Healthy and Sustainable Diets for Seniors on World Food Day

For 2019 the theme for World Food Day is “making healthy and sustainable diets affordable and accessible to everyone” (Food and Agriculture Organization of the United Nations). World Food Day has been annually observed since 1981 and is aimed at tackling global hunger (World Food Day Canada). In developed countries, such as Canada, diets have moved to highly processed, sugar-filled, and refined products sourced from fast food vendors and supermarket prepared meals. In spite of these options being easy and accessible for our busy lives, they are not providing essential nutrients that our bodies need to develop and age gracefully.

The result of these unhealthy diets and habits is an increased risk of heart disease, diabetes, and even some cancers. For this reason, we put together these strategies that aging adults can consciously apply to have healthy and sustainable diets be a part of their daily routine.

Make Food Choices that Support Healthy and Sustainable Diets

While it may be tempting to just order a pizza and 2L of pop right to your door for dinner, it is not the healthiest choice you can make. Especially if you do it frequently. These pre-prepared options often contain ingredients that aren’t the most nutritious. And, they tend to contain preservatives and processed components. Using Canada’s Food Guide is a great way to refresh yourself on what a healthy meal should look like.

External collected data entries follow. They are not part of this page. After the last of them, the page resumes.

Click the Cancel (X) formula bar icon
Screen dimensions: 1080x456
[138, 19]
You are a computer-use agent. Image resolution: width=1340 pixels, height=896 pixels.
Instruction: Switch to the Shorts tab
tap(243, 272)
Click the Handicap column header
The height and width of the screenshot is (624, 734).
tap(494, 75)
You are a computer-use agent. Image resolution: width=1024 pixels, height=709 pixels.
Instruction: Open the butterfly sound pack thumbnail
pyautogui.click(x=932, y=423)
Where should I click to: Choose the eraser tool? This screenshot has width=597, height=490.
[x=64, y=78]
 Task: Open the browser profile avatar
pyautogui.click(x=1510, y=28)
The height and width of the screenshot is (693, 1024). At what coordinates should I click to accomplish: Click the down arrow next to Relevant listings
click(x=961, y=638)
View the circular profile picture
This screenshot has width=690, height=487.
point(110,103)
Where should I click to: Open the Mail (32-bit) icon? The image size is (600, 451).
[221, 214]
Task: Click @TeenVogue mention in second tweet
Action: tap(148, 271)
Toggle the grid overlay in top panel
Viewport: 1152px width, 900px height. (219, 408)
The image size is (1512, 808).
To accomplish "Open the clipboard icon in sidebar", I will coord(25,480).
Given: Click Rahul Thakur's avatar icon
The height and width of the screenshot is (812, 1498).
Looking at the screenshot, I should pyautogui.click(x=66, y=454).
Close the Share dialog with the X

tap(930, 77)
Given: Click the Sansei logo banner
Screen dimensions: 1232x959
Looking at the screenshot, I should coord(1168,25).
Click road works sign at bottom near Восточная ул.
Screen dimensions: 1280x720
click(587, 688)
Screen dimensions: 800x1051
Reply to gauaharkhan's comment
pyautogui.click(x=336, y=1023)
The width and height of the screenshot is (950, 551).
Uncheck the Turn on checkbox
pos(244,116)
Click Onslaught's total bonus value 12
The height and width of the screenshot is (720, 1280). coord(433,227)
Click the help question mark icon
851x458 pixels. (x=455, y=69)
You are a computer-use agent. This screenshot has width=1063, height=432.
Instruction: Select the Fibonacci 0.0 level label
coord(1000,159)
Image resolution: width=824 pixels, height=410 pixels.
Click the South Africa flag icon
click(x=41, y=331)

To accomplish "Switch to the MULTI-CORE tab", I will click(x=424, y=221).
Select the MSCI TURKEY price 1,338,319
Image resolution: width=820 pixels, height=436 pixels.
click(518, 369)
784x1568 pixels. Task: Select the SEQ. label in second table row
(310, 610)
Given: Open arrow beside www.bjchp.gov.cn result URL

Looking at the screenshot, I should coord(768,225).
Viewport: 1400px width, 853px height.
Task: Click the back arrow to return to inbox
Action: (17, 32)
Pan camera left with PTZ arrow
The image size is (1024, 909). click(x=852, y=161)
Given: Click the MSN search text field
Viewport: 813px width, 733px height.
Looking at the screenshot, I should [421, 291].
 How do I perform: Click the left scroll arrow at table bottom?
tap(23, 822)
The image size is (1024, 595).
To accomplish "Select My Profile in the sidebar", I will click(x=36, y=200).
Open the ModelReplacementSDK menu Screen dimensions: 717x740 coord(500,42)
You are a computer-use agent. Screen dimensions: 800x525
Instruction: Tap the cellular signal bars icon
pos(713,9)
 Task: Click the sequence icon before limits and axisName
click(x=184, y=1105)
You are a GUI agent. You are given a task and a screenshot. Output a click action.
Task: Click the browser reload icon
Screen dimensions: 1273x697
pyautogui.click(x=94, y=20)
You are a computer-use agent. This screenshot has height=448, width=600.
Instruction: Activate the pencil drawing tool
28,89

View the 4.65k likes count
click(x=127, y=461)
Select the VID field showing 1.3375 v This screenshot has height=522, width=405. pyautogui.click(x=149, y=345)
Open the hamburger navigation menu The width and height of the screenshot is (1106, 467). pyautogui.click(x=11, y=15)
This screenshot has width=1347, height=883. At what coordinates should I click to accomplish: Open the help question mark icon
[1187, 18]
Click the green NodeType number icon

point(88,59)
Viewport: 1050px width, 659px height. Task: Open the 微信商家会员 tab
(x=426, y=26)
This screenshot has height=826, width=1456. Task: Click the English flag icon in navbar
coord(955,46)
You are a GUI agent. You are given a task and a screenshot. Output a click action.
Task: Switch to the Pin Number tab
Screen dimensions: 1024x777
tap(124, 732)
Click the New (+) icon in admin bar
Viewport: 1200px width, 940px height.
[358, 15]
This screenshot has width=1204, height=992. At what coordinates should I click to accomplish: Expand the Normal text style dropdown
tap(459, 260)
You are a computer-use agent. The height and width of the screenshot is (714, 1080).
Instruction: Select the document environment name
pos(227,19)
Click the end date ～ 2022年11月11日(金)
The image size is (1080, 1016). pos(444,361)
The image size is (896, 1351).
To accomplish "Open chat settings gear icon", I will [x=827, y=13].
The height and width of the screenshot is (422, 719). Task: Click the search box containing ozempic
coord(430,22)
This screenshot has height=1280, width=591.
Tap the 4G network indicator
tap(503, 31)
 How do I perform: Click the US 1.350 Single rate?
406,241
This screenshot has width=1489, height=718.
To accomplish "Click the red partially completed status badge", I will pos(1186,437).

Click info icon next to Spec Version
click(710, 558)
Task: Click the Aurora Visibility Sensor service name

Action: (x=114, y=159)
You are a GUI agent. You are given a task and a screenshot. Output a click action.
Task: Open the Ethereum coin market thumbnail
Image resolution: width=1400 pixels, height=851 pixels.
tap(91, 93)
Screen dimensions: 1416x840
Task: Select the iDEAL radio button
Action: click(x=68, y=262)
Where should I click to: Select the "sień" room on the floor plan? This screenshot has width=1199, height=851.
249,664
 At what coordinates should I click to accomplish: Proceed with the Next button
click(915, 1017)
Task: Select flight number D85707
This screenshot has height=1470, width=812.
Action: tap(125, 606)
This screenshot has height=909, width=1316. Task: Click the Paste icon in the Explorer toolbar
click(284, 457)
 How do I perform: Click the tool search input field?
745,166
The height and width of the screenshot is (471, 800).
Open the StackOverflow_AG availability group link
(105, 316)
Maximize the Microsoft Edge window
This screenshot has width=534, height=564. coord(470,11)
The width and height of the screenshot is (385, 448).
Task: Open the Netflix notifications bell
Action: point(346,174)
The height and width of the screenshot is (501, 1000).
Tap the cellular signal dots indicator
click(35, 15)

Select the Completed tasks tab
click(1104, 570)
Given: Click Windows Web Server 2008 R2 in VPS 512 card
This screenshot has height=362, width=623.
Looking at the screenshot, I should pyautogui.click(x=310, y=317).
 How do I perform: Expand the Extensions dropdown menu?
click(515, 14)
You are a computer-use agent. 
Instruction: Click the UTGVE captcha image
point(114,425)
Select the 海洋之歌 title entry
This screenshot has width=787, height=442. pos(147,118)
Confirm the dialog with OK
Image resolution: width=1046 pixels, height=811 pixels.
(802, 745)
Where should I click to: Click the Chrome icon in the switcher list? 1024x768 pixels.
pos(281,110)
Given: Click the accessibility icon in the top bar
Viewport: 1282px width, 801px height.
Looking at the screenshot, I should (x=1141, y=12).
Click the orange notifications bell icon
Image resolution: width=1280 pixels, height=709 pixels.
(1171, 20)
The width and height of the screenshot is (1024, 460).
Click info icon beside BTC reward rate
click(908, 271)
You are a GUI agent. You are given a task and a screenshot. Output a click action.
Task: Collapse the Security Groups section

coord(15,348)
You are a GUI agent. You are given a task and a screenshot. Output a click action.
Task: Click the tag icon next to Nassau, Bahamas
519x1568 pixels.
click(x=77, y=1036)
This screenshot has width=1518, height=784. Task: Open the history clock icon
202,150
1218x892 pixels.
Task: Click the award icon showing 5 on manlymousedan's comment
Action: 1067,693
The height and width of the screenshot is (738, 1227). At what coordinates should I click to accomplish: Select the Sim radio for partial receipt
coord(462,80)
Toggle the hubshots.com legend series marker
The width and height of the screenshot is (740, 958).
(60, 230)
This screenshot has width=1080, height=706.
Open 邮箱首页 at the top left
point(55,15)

To make healthier food choices, keep these things in mind when you choose your meals.

Eat Vegetables and Fruits

It’s easy to skip vegetables and fruit in your meals. However, each time you choose a meal, think about having half your plate contain vegetables and fruits. This doesn’t mean you have to always have fresh produce available. Alternately, canned or frozen options can be just as good for you without the prep work. Just make sure you read the labels and choose options without added sugars, sodium, or breading.

TIP: Drain and rinse canned produce before using it to lower the sodium content even more.

Choose Whole Grains

Although that white dinner bun may be what you’re used to grabbing, try choosing a whole or brown grain option instead, you might be pleasantly surprised.

TIP: Brown bread isn’t a tasteless hockey puck anymore. Whole grain loafs can contain healthy spices and herbs that will tickle your tastebuds and make healthy fibre an easy choice.

Change up your Proteins

Don’t worry, we aren’t saying give up the Alberta Beef! However, switch it up to give yourself more variety and experiment with something new. Try to choose plant-based proteins more often. In fact, these proteins can give your body more fibre and less saturated fats which helps your heart be healthy.

TIP: Try beans, peas or lentils for a filling and satisfying change to a standard meal to have a new flavour without having to learn a new recipe.

Choose Healthy Fats

Older adults are at risk of heart disease. In fact, 1 in 6 Canadian older adults 65+ are diagnosed with chronic heart disease. Choosing the right kinds of fat in your food over time matters to your health as you age. Specifically, saturated fats are not good for you. However, not all fats are bad.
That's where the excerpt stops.